• **READING PASSAGE**:
- Opening Delimiter -
The Healing Hearts Project

By Monastics of the EIAB

With immense joy and gratitude, we held the formal inauguration of the renovated Ashoka Institute of the European Institute of Applied Buddhism (EIAB) in August 2012, in Waldbröl, Germany. The EIAB was established as a non-profit organization under German law on November 5, 2007. The Ashoka Institute was the first building acquired to house the EIAB, purchased on September 10, 2008.

It was built in 1897 as a psychiatric hospital. Under the Nazi regime it was remodeled to serve as a hotel, but instead it was used as a military hospital during the war. After the Second World War it became a general hospital, and finally, the German Federal Military managed it until 2006. The second building of EIAB is the Great Compassion Monastery, which was acquired on August 13, 2009, as the monastic community needed a residence during the renovation of the Ashoka Institute. In June 2010, the first phase of the renovation was completed, making one fifth of the Ashoka Institute habitable.

The inaugural celebration marked the historical opening of the entire ground floor of the Ashoka Institute, which was open to the public for the first time since its acquisition four years before, and the fifth anniversary of the establishment of the EIAB. The inauguration was presided over by Thich Nhat Hanh and Mr. Peter Köster, the Mayor of the City of Waldbröl.
- Closing Delimiter -
• **EXTRACTED INFORMATION**:
- Opening Delimiter -
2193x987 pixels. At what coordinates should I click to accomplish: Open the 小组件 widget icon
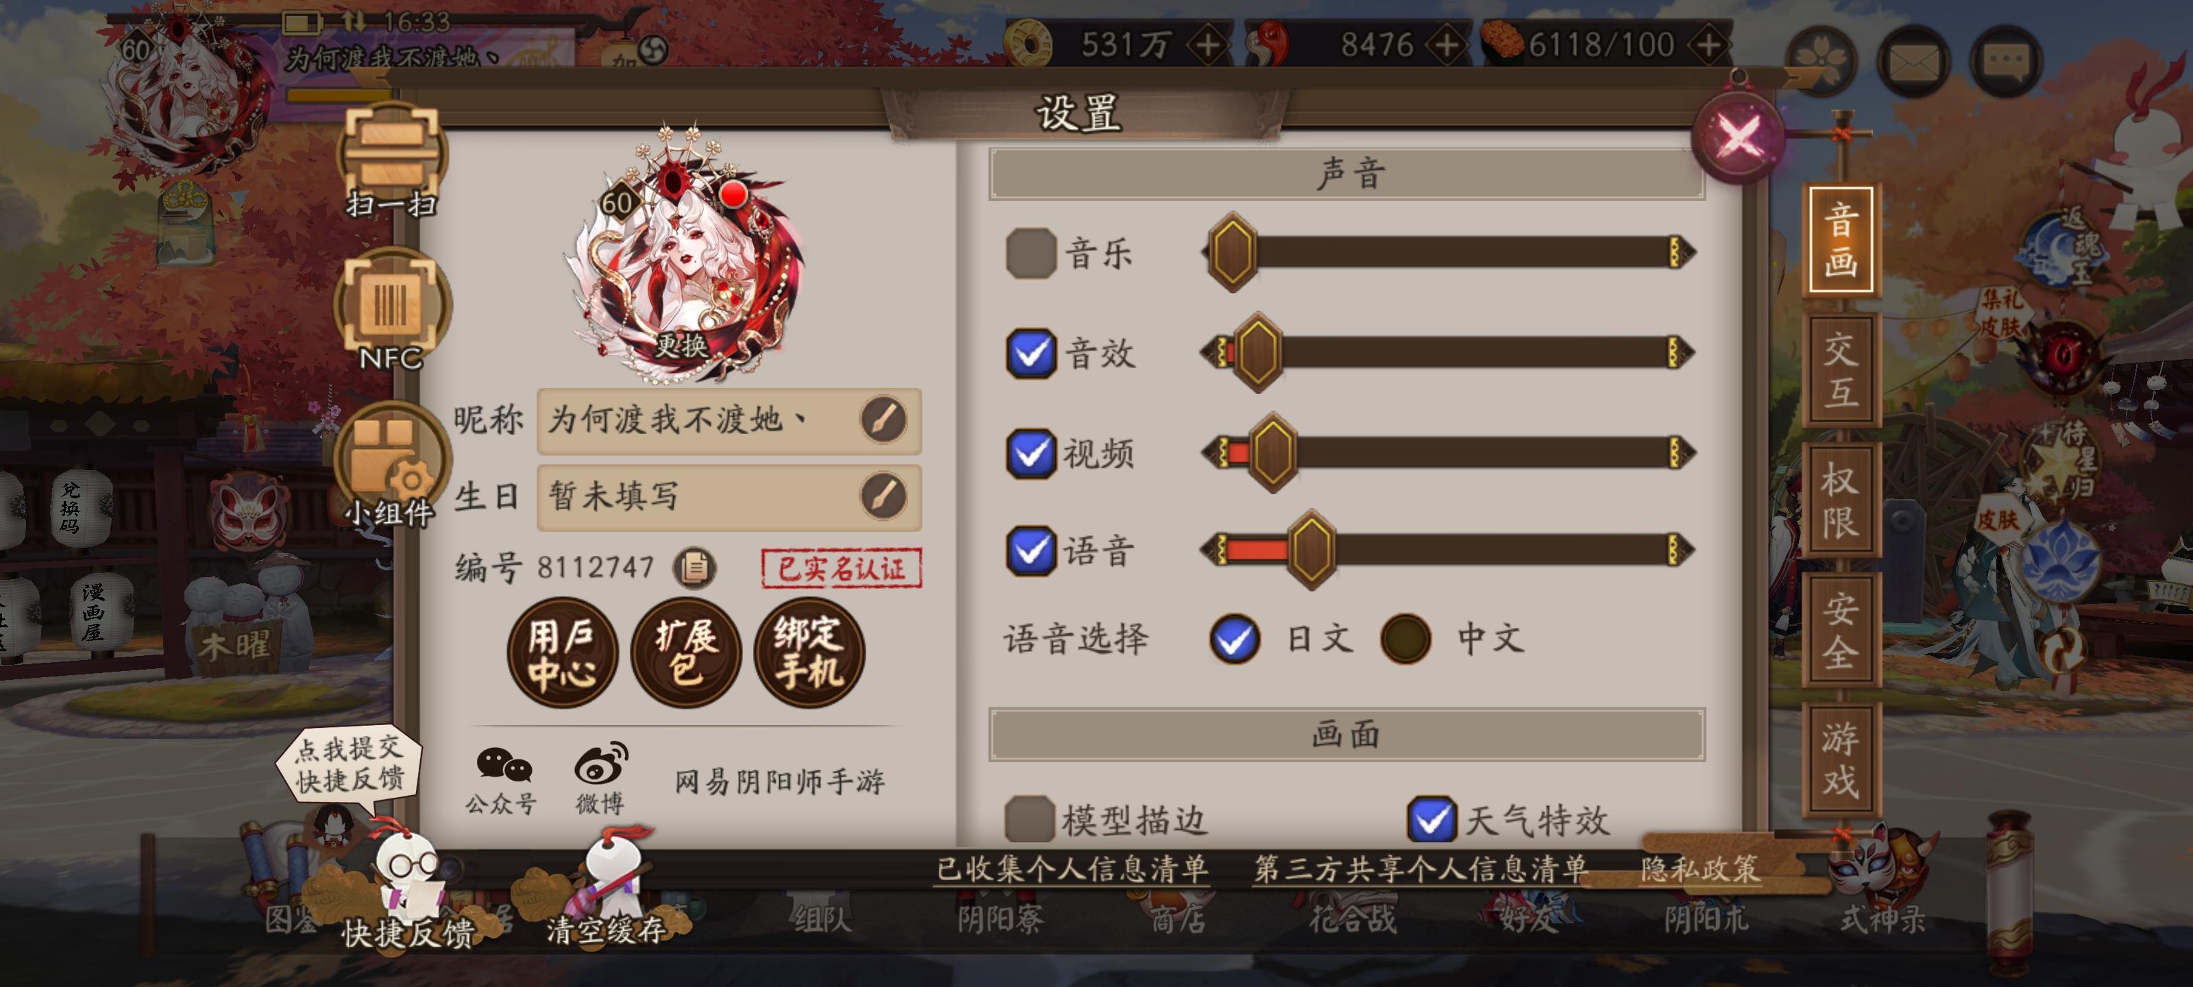(x=392, y=465)
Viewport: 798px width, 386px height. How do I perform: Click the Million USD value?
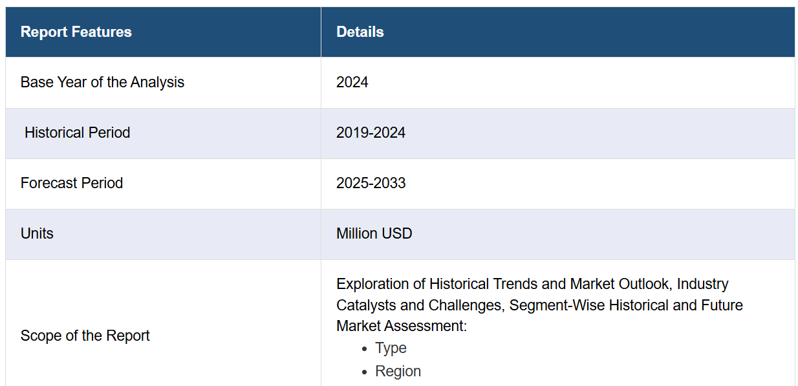tap(374, 234)
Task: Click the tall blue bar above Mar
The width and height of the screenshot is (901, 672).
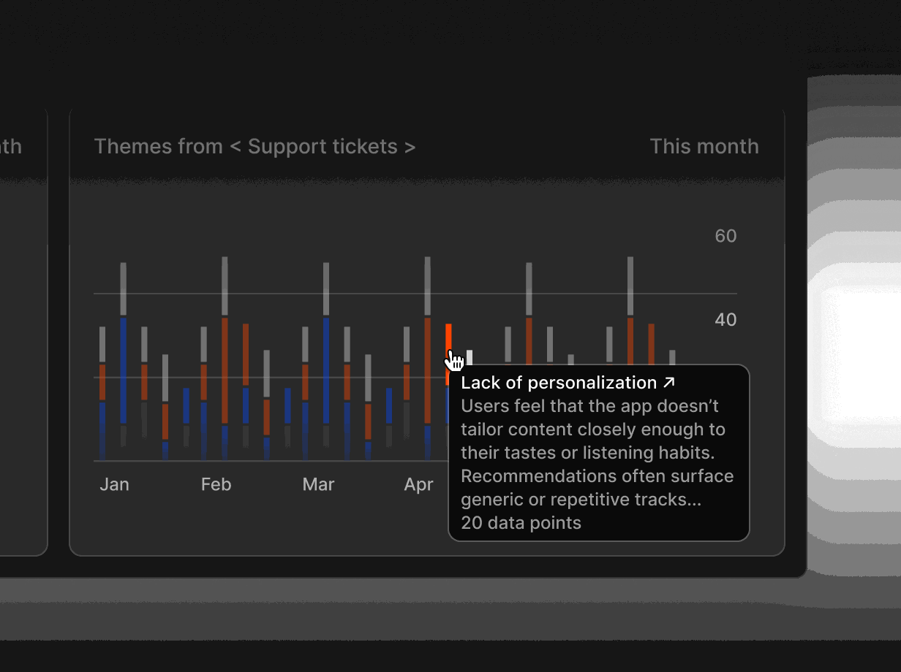Action: tap(326, 370)
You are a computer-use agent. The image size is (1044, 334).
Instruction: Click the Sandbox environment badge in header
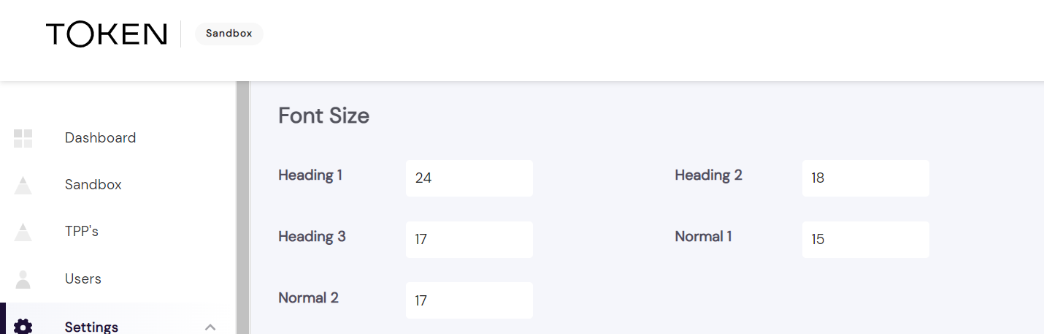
- Closing Delimiter -
• **PROBLEM 1**:
Using the Ashoka Institute passage, answer each question.
(a) On what date was the Ashoka Institute purchased?
(b) What was the building originally built as in 1897?
(c) Who presided over the inauguration along with Thich Nhat Hanh?
• **PROBLEM 2**: Write a continuation of the Ashoka Institute passage that picks up after its final sentence.
The entries have no connection to the Ashoka Institute passage.

• **EXERCISE OUTPUT 1**:
(a) September 10, 2008
(b) A psychiatric hospital
(c) Mr. Peter Köster, the Mayor of the City of Waldbröl

• **EXERCISE OUTPUT 2**:
Tenderness and Togetherness

The inauguration of the ground floor was also the opening day of the long-term “Healing Hearts” exhibit, an artistic installation of seven hundred hearts to honor the psychiatric patients who lived in the building. The art was displayed in key locations of the impressive ground floor, available for visitors to appreciate all year round. According to our research, the Nazis moved all the patients who were housed in our building, a former hospital for the mentally handicapped, to nearby Hausen in order to reconstruct the hospital into a Kraft durch Freude Hotel for the Nazi Party. Many of these patients were spared the first wave of the “euthanasia” program in Hausen by hospital staff who intentionally delayed the process of selecting which patients would be killed.

Of the seven hundred patients, 320 who could work were allowed to stay in Hausen, and the majority of them survived both euthanasia and the hardships of war. But the rest who could not work were sent to other institutions where most of them were murdered by intentional starvation, hypothermia, or poisoning.

We invited everyone in the community to join us in remembering them. Several school groups visited the EIAB to learn more about the history of the building and its inhabitants. Some classes made their hearts in the EIAB itself. We invited individuals in the local community of Waldbröl, as well as practitioners near and far, to each make a heart in memory of one of the patients. Some found the process of making the hearts truly healing, not just for the seven hundred patients of the EIAB building but also for healing wounds in their family. Making a heart became a way to honor and remember relatives with great suffering or with a mental illness.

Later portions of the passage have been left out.